**Problem statement**
Once you have read the records below, write them all out exactly as given.

==== Data for this exercise

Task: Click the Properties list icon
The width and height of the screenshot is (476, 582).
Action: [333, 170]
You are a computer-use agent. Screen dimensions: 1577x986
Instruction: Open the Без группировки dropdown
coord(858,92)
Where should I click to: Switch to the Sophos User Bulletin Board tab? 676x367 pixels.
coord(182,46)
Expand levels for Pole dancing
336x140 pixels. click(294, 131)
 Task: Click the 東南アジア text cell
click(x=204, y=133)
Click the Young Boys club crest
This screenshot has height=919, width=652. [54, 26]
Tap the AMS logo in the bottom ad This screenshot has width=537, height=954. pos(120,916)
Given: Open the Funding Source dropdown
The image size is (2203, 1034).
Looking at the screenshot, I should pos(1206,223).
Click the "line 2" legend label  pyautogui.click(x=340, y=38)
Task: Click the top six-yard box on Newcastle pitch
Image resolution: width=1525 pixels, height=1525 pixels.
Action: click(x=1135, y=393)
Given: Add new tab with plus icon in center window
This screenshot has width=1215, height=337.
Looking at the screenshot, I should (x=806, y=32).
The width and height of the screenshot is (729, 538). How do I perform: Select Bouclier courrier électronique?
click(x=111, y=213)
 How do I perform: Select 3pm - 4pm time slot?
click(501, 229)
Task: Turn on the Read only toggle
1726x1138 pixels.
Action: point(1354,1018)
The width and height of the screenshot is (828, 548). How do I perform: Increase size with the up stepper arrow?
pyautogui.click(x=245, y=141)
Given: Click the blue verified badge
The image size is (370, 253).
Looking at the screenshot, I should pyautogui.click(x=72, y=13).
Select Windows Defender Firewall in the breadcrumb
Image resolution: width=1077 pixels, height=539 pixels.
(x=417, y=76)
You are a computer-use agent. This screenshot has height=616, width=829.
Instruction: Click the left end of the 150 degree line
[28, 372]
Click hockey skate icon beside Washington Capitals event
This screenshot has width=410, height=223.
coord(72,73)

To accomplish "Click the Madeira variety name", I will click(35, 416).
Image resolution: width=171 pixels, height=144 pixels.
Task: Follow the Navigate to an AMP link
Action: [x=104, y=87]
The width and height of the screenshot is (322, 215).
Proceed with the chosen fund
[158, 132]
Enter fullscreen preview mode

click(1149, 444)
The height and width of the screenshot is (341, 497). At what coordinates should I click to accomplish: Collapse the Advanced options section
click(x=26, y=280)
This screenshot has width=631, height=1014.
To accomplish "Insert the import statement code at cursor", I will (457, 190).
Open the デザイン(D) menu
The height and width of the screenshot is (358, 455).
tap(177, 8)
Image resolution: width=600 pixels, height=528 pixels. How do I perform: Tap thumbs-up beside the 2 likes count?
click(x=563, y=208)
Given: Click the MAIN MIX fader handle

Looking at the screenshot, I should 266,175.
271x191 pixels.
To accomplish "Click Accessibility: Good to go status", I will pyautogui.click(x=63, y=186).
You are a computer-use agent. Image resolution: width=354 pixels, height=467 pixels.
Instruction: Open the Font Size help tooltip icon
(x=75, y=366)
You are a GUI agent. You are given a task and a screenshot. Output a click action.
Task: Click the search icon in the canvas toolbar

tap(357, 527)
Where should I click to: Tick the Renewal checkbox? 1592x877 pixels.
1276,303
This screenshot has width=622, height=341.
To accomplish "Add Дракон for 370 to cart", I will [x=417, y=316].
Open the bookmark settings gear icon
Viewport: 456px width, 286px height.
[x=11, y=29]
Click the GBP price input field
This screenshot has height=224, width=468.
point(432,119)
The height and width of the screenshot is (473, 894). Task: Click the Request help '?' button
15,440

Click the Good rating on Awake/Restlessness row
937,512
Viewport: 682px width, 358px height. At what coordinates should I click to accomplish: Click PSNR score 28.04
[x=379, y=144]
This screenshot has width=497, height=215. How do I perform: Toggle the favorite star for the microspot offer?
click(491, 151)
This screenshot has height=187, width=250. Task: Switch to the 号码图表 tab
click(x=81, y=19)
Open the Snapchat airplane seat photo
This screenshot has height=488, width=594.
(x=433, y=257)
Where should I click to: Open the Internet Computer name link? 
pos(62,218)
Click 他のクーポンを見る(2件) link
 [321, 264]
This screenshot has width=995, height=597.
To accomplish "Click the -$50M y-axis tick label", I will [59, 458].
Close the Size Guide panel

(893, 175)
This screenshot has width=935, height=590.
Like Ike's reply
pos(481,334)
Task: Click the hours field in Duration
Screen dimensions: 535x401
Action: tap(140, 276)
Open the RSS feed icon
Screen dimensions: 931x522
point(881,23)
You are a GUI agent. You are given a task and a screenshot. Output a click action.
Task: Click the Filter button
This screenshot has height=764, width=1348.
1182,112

========

**Response to the task**
Task: Click the Properties list icon
The width and height of the screenshot is (476, 582).
Action: [333, 170]
You are a computer-use agent. Screen dimensions: 1577x986
Instruction: Open the Без группировки dropdown
coord(858,92)
Where should I click to: Switch to the Sophos User Bulletin Board tab? 676x367 pixels.
coord(182,46)
Expand levels for Pole dancing
336x140 pixels. click(294, 131)
 Task: Click the 東南アジア text cell
click(x=204, y=133)
Click the Young Boys club crest
This screenshot has height=919, width=652. [54, 26]
Tap the AMS logo in the bottom ad This screenshot has width=537, height=954. pos(120,916)
Given: Open the Funding Source dropdown
The image size is (2203, 1034).
Looking at the screenshot, I should pos(1206,223).
Click the "line 2" legend label  pyautogui.click(x=340, y=38)
Task: Click the top six-yard box on Newcastle pitch
Image resolution: width=1525 pixels, height=1525 pixels.
Action: click(x=1135, y=393)
Given: Add new tab with plus icon in center window
This screenshot has width=1215, height=337.
Looking at the screenshot, I should (x=806, y=32).
The width and height of the screenshot is (729, 538). How do I perform: Select Bouclier courrier électronique?
click(x=111, y=213)
 How do I perform: Select 3pm - 4pm time slot?
click(501, 229)
Task: Turn on the Read only toggle
1726x1138 pixels.
Action: point(1354,1018)
The width and height of the screenshot is (828, 548). How do I perform: Increase size with the up stepper arrow?
pyautogui.click(x=245, y=141)
Given: Click the blue verified badge
The image size is (370, 253).
Looking at the screenshot, I should pyautogui.click(x=72, y=13).
Select Windows Defender Firewall in the breadcrumb
Image resolution: width=1077 pixels, height=539 pixels.
(x=417, y=76)
You are a computer-use agent. This screenshot has height=616, width=829.
Instruction: Click the left end of the 150 degree line
[28, 372]
Click hockey skate icon beside Washington Capitals event
This screenshot has width=410, height=223.
coord(72,73)

To accomplish "Click the Madeira variety name", I will click(35, 416).
Image resolution: width=171 pixels, height=144 pixels.
Task: Follow the Navigate to an AMP link
Action: [x=104, y=87]
The width and height of the screenshot is (322, 215).
Proceed with the chosen fund
[158, 132]
Enter fullscreen preview mode

click(1149, 444)
The height and width of the screenshot is (341, 497). At what coordinates should I click to accomplish: Collapse the Advanced options section
click(x=26, y=280)
This screenshot has width=631, height=1014.
To accomplish "Insert the import statement code at cursor", I will (457, 190).
Open the デザイン(D) menu
The height and width of the screenshot is (358, 455).
tap(177, 8)
Image resolution: width=600 pixels, height=528 pixels. How do I perform: Tap thumbs-up beside the 2 likes count?
click(x=563, y=208)
Given: Click the MAIN MIX fader handle

Looking at the screenshot, I should 266,175.
271x191 pixels.
To accomplish "Click Accessibility: Good to go status", I will pyautogui.click(x=63, y=186).
You are a computer-use agent. Image resolution: width=354 pixels, height=467 pixels.
Instruction: Open the Font Size help tooltip icon
(x=75, y=366)
You are a GUI agent. You are given a task and a screenshot. Output a click action.
Task: Click the search icon in the canvas toolbar

tap(357, 527)
Where should I click to: Tick the Renewal checkbox? 1592x877 pixels.
1276,303
This screenshot has width=622, height=341.
To accomplish "Add Дракон for 370 to cart", I will [x=417, y=316].
Open the bookmark settings gear icon
Viewport: 456px width, 286px height.
[x=11, y=29]
Click the GBP price input field
This screenshot has height=224, width=468.
point(432,119)
The height and width of the screenshot is (473, 894). Task: Click the Request help '?' button
15,440

Click the Good rating on Awake/Restlessness row
937,512
Viewport: 682px width, 358px height. At what coordinates should I click to accomplish: Click PSNR score 28.04
[x=379, y=144]
This screenshot has width=497, height=215. How do I perform: Toggle the favorite star for the microspot offer?
click(491, 151)
This screenshot has height=187, width=250. Task: Switch to the 号码图表 tab
click(x=81, y=19)
Open the Snapchat airplane seat photo
This screenshot has height=488, width=594.
(x=433, y=257)
Where should I click to: Open the Internet Computer name link? 
pos(62,218)
Click 他のクーポンを見る(2件) link
 [321, 264]
This screenshot has width=995, height=597.
To accomplish "Click the -$50M y-axis tick label", I will [59, 458].
Close the Size Guide panel

(893, 175)
This screenshot has width=935, height=590.
Like Ike's reply
pos(481,334)
Task: Click the hours field in Duration
Screen dimensions: 535x401
Action: tap(140, 276)
Open the RSS feed icon
Screen dimensions: 931x522
point(881,23)
You are a GUI agent. You are given a task and a screenshot. Output a click action.
Task: Click the Filter button
This screenshot has height=764, width=1348.
1182,112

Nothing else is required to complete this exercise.